• [Task instructions]: Copy the items verbatim, beginning at the line that contains "Click the 0.10759 red price label" and continuing through the last line of the items.

• [Data excerpts]:
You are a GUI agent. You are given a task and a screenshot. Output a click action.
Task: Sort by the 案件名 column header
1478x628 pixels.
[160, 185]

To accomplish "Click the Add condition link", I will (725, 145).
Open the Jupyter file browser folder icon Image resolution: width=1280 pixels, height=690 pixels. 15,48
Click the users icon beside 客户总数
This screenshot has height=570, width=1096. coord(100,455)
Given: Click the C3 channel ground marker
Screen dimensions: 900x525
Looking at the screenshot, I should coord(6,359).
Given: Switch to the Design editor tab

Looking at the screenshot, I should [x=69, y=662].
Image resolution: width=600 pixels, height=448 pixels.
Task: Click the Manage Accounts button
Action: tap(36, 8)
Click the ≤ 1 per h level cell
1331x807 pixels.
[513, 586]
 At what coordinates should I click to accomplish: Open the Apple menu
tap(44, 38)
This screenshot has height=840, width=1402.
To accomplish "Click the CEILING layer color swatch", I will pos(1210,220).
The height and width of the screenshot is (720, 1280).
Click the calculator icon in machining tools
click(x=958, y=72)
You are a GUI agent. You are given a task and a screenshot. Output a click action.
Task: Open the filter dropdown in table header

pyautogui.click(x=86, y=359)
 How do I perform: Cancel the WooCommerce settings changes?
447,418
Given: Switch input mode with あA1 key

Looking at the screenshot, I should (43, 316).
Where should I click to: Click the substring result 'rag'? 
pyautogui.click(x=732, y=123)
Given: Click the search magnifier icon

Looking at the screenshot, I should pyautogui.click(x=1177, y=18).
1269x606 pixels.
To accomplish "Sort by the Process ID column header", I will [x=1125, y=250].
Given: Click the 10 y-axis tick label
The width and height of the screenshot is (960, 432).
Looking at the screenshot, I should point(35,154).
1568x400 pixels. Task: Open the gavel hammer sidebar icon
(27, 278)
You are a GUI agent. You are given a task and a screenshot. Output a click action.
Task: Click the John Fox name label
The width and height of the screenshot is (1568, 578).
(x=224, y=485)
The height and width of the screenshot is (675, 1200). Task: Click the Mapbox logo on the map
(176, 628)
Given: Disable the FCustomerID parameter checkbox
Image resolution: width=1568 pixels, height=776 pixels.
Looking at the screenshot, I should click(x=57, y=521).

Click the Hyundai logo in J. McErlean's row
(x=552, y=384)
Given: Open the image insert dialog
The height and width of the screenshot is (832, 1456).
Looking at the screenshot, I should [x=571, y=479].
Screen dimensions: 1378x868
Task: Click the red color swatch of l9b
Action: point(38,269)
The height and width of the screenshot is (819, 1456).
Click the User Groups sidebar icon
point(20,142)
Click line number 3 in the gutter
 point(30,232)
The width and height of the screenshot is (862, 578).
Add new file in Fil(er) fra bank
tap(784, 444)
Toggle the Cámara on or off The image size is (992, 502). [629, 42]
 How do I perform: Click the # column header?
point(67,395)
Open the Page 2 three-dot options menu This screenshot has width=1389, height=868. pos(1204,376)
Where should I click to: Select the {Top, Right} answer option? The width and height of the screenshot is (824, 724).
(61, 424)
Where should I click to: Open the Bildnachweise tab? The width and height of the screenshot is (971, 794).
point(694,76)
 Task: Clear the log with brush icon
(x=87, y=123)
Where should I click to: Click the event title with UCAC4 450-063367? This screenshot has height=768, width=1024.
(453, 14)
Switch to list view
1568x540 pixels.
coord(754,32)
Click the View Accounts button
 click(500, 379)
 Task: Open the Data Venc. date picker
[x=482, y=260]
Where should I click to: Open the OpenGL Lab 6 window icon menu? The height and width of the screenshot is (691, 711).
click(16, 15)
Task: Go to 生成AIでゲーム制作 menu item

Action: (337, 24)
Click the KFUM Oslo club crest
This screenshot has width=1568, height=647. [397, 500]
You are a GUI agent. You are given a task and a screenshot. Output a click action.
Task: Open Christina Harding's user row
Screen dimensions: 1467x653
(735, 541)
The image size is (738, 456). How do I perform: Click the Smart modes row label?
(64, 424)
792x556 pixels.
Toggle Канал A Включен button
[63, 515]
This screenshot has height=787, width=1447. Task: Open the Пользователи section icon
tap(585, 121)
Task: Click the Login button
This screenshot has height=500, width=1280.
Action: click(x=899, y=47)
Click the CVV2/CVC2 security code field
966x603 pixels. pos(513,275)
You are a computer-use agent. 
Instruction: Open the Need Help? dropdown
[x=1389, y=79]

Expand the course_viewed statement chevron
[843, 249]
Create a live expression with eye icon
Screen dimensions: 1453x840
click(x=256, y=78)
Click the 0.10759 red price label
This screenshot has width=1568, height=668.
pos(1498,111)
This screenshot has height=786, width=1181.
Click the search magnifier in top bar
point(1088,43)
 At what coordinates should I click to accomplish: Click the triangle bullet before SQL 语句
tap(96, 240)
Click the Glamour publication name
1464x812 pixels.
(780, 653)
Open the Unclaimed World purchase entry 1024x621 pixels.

• [Solution for this exercise]:
Click the 0.10759 red price label
This screenshot has width=1568, height=668.
pos(1498,111)
This screenshot has height=786, width=1181.
Click the search magnifier in top bar
point(1088,43)
 At what coordinates should I click to accomplish: Click the triangle bullet before SQL 语句
tap(96, 240)
Click the Glamour publication name
1464x812 pixels.
(780, 653)
Open the Unclaimed World purchase entry 1024x621 pixels.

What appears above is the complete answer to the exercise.